What needs to be done » Extract all of the entries and set them down verbatim.

*** Input records ***

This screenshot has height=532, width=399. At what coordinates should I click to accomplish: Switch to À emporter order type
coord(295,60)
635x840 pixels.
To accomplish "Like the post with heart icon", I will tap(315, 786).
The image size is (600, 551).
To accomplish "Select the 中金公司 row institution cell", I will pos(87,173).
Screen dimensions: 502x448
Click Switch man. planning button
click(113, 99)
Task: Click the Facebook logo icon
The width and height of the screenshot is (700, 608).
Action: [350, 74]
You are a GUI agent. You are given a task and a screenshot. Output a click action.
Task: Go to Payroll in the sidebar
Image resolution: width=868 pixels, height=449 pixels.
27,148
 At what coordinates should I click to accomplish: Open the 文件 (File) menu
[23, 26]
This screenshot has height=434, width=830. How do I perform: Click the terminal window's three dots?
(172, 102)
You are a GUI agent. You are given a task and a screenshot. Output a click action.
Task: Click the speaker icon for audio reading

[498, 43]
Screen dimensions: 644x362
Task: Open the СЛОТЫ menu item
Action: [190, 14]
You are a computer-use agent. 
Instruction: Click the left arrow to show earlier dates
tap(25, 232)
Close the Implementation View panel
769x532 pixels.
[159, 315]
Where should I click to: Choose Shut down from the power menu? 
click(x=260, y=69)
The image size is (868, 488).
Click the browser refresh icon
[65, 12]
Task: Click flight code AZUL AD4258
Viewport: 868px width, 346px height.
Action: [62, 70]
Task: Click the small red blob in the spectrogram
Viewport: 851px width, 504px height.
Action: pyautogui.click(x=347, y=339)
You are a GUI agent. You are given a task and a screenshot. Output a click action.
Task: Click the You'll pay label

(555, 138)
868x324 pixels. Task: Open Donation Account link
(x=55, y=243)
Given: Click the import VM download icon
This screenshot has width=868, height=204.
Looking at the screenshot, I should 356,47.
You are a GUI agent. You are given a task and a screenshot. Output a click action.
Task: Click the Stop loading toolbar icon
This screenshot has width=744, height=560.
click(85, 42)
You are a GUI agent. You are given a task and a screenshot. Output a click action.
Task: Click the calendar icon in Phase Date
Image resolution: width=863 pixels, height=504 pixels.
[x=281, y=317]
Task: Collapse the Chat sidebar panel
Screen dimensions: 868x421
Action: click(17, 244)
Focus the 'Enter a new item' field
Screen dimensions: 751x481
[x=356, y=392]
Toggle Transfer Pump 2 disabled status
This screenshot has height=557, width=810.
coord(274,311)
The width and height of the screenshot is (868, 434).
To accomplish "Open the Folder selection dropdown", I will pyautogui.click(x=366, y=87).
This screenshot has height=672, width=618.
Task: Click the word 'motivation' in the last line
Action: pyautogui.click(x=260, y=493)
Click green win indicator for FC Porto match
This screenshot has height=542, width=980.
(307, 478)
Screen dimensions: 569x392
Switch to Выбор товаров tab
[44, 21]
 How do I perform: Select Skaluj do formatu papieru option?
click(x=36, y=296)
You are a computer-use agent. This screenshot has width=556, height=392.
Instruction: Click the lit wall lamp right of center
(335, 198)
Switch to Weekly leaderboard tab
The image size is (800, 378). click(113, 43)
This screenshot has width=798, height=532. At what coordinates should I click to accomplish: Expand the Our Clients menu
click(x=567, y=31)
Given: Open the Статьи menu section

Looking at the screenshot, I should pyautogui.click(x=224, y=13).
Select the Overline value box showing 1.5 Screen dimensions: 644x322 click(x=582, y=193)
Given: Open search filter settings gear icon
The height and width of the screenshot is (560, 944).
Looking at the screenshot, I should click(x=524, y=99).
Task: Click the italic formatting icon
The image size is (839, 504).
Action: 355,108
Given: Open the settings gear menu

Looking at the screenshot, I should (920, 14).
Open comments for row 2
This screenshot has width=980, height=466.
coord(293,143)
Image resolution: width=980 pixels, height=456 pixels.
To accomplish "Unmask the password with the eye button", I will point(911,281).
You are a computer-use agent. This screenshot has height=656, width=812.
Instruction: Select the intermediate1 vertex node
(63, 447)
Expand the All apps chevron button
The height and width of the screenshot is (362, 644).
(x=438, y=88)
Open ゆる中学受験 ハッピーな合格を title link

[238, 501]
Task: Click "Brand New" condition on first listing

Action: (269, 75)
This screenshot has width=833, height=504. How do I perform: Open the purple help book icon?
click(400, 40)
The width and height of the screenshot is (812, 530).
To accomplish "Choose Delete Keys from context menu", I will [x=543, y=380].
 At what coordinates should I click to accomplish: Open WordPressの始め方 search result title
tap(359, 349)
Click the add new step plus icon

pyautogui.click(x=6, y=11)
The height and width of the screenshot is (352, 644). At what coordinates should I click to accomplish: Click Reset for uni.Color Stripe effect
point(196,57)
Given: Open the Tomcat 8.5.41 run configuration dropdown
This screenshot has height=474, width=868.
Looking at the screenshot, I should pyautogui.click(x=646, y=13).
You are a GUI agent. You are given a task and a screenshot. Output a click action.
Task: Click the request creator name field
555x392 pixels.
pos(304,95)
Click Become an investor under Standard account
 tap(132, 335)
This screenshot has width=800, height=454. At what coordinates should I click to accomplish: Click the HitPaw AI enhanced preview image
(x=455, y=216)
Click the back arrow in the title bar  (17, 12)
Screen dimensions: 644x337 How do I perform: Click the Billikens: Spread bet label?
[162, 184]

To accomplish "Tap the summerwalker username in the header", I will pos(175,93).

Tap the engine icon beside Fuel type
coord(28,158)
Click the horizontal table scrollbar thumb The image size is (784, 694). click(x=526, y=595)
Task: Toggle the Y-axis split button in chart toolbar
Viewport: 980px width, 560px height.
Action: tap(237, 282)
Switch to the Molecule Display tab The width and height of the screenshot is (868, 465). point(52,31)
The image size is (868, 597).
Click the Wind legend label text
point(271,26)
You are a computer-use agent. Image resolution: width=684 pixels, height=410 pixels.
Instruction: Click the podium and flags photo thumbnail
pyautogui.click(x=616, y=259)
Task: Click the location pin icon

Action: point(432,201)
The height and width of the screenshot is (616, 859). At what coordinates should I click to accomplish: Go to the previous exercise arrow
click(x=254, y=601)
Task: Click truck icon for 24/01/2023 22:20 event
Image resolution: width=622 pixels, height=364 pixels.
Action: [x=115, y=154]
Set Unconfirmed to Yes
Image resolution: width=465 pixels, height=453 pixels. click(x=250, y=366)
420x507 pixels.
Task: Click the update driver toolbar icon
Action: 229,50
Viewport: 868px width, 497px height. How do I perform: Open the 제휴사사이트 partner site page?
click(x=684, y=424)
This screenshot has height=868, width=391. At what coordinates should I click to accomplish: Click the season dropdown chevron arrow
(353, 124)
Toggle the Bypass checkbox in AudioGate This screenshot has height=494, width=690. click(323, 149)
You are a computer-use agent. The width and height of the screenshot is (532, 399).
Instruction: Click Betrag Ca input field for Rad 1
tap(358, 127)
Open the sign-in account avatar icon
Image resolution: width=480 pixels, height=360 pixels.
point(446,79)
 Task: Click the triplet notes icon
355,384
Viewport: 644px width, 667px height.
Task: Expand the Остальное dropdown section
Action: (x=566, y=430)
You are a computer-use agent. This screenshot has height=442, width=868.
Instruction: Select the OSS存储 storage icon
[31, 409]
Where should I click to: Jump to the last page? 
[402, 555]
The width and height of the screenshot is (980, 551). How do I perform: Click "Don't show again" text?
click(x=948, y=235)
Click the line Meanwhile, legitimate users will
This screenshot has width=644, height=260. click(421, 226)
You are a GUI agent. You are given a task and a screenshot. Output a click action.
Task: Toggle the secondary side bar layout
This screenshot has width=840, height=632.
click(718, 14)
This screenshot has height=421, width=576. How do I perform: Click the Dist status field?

*** End of Input records ***

Task output »
This screenshot has height=532, width=399. At what coordinates should I click to accomplish: Switch to À emporter order type
coord(295,60)
635x840 pixels.
To accomplish "Like the post with heart icon", I will tap(315, 786).
The image size is (600, 551).
To accomplish "Select the 中金公司 row institution cell", I will pos(87,173).
Screen dimensions: 502x448
Click Switch man. planning button
click(113, 99)
Task: Click the Facebook logo icon
The width and height of the screenshot is (700, 608).
Action: [350, 74]
You are a GUI agent. You are given a task and a screenshot. Output a click action.
Task: Go to Payroll in the sidebar
Image resolution: width=868 pixels, height=449 pixels.
27,148
 At what coordinates should I click to accomplish: Open the 文件 (File) menu
[23, 26]
This screenshot has height=434, width=830. How do I perform: Click the terminal window's three dots?
(172, 102)
You are a GUI agent. You are given a task and a screenshot. Output a click action.
Task: Click the speaker icon for audio reading

[498, 43]
Screen dimensions: 644x362
Task: Open the СЛОТЫ menu item
Action: [190, 14]
You are a computer-use agent. 
Instruction: Click the left arrow to show earlier dates
tap(25, 232)
Close the Implementation View panel
769x532 pixels.
[159, 315]
Where should I click to: Choose Shut down from the power menu? 
click(x=260, y=69)
The image size is (868, 488).
Click the browser refresh icon
[65, 12]
Task: Click flight code AZUL AD4258
Viewport: 868px width, 346px height.
Action: [62, 70]
Task: Click the small red blob in the spectrogram
Viewport: 851px width, 504px height.
Action: pyautogui.click(x=347, y=339)
You are a GUI agent. You are given a task and a screenshot. Output a click action.
Task: Click the You'll pay label

(555, 138)
868x324 pixels. Task: Open Donation Account link
(x=55, y=243)
Given: Click the import VM download icon
This screenshot has width=868, height=204.
Looking at the screenshot, I should 356,47.
You are a GUI agent. You are given a task and a screenshot. Output a click action.
Task: Click the Stop loading toolbar icon
This screenshot has width=744, height=560.
click(85, 42)
You are a GUI agent. You are given a task and a screenshot. Output a click action.
Task: Click the calendar icon in Phase Date
Image resolution: width=863 pixels, height=504 pixels.
[x=281, y=317]
Task: Collapse the Chat sidebar panel
Screen dimensions: 868x421
Action: click(17, 244)
Focus the 'Enter a new item' field
Screen dimensions: 751x481
[x=356, y=392]
Toggle Transfer Pump 2 disabled status
This screenshot has height=557, width=810.
coord(274,311)
The width and height of the screenshot is (868, 434).
To accomplish "Open the Folder selection dropdown", I will pyautogui.click(x=366, y=87).
This screenshot has height=672, width=618.
Task: Click the word 'motivation' in the last line
Action: pyautogui.click(x=260, y=493)
Click green win indicator for FC Porto match
This screenshot has height=542, width=980.
(307, 478)
Screen dimensions: 569x392
Switch to Выбор товаров tab
[44, 21]
 How do I perform: Select Skaluj do formatu papieru option?
click(x=36, y=296)
You are a computer-use agent. This screenshot has width=556, height=392.
Instruction: Click the lit wall lamp right of center
(335, 198)
Switch to Weekly leaderboard tab
The image size is (800, 378). click(113, 43)
This screenshot has width=798, height=532. At what coordinates should I click to accomplish: Expand the Our Clients menu
click(x=567, y=31)
Given: Open the Статьи menu section

Looking at the screenshot, I should pyautogui.click(x=224, y=13).
Select the Overline value box showing 1.5 Screen dimensions: 644x322 click(x=582, y=193)
Given: Open search filter settings gear icon
The height and width of the screenshot is (560, 944).
Looking at the screenshot, I should click(x=524, y=99).
Task: Click the italic formatting icon
The image size is (839, 504).
Action: 355,108
Given: Open the settings gear menu

Looking at the screenshot, I should (920, 14).
Open comments for row 2
This screenshot has width=980, height=466.
coord(293,143)
Image resolution: width=980 pixels, height=456 pixels.
To accomplish "Unmask the password with the eye button", I will point(911,281).
You are a computer-use agent. This screenshot has height=656, width=812.
Instruction: Select the intermediate1 vertex node
(63, 447)
Expand the All apps chevron button
The height and width of the screenshot is (362, 644).
(x=438, y=88)
Open ゆる中学受験 ハッピーな合格を title link

[238, 501]
Task: Click "Brand New" condition on first listing

Action: (269, 75)
This screenshot has width=833, height=504. How do I perform: Open the purple help book icon?
click(400, 40)
The width and height of the screenshot is (812, 530).
To accomplish "Choose Delete Keys from context menu", I will [x=543, y=380].
 At what coordinates should I click to accomplish: Open WordPressの始め方 search result title
tap(359, 349)
Click the add new step plus icon

pyautogui.click(x=6, y=11)
The height and width of the screenshot is (352, 644). At what coordinates should I click to accomplish: Click Reset for uni.Color Stripe effect
point(196,57)
Given: Open the Tomcat 8.5.41 run configuration dropdown
This screenshot has height=474, width=868.
Looking at the screenshot, I should pyautogui.click(x=646, y=13).
You are a GUI agent. You are given a task and a screenshot. Output a click action.
Task: Click the request creator name field
555x392 pixels.
pos(304,95)
Click Become an investor under Standard account
 tap(132, 335)
This screenshot has width=800, height=454. At what coordinates should I click to accomplish: Click the HitPaw AI enhanced preview image
(x=455, y=216)
Click the back arrow in the title bar  (17, 12)
Screen dimensions: 644x337 How do I perform: Click the Billikens: Spread bet label?
[162, 184]

To accomplish "Tap the summerwalker username in the header", I will pos(175,93).

Tap the engine icon beside Fuel type
coord(28,158)
Click the horizontal table scrollbar thumb The image size is (784, 694). click(x=526, y=595)
Task: Toggle the Y-axis split button in chart toolbar
Viewport: 980px width, 560px height.
Action: tap(237, 282)
Switch to the Molecule Display tab The width and height of the screenshot is (868, 465). point(52,31)
The image size is (868, 597).
Click the Wind legend label text
point(271,26)
You are a computer-use agent. Image resolution: width=684 pixels, height=410 pixels.
Instruction: Click the podium and flags photo thumbnail
pyautogui.click(x=616, y=259)
Task: Click the location pin icon

Action: point(432,201)
The height and width of the screenshot is (616, 859). At what coordinates should I click to accomplish: Go to the previous exercise arrow
click(x=254, y=601)
Task: Click truck icon for 24/01/2023 22:20 event
Image resolution: width=622 pixels, height=364 pixels.
Action: [x=115, y=154]
Set Unconfirmed to Yes
Image resolution: width=465 pixels, height=453 pixels. click(x=250, y=366)
420x507 pixels.
Task: Click the update driver toolbar icon
Action: 229,50
Viewport: 868px width, 497px height. How do I perform: Open the 제휴사사이트 partner site page?
click(x=684, y=424)
This screenshot has height=868, width=391. At what coordinates should I click to accomplish: Click the season dropdown chevron arrow
(353, 124)
Toggle the Bypass checkbox in AudioGate This screenshot has height=494, width=690. click(323, 149)
You are a computer-use agent. The width and height of the screenshot is (532, 399).
Instruction: Click Betrag Ca input field for Rad 1
tap(358, 127)
Open the sign-in account avatar icon
Image resolution: width=480 pixels, height=360 pixels.
point(446,79)
 Task: Click the triplet notes icon
355,384
Viewport: 644px width, 667px height.
Task: Expand the Остальное dropdown section
Action: (x=566, y=430)
You are a computer-use agent. This screenshot has height=442, width=868.
Instruction: Select the OSS存储 storage icon
[31, 409]
Where should I click to: Jump to the last page? 
[402, 555]
The width and height of the screenshot is (980, 551). How do I perform: Click "Don't show again" text?
click(x=948, y=235)
Click the line Meanwhile, legitimate users will
This screenshot has width=644, height=260. click(421, 226)
You are a GUI agent. You are given a task and a screenshot. Output a click action.
Task: Toggle the secondary side bar layout
This screenshot has width=840, height=632.
click(718, 14)
This screenshot has height=421, width=576. How do I perform: Click the Dist status field?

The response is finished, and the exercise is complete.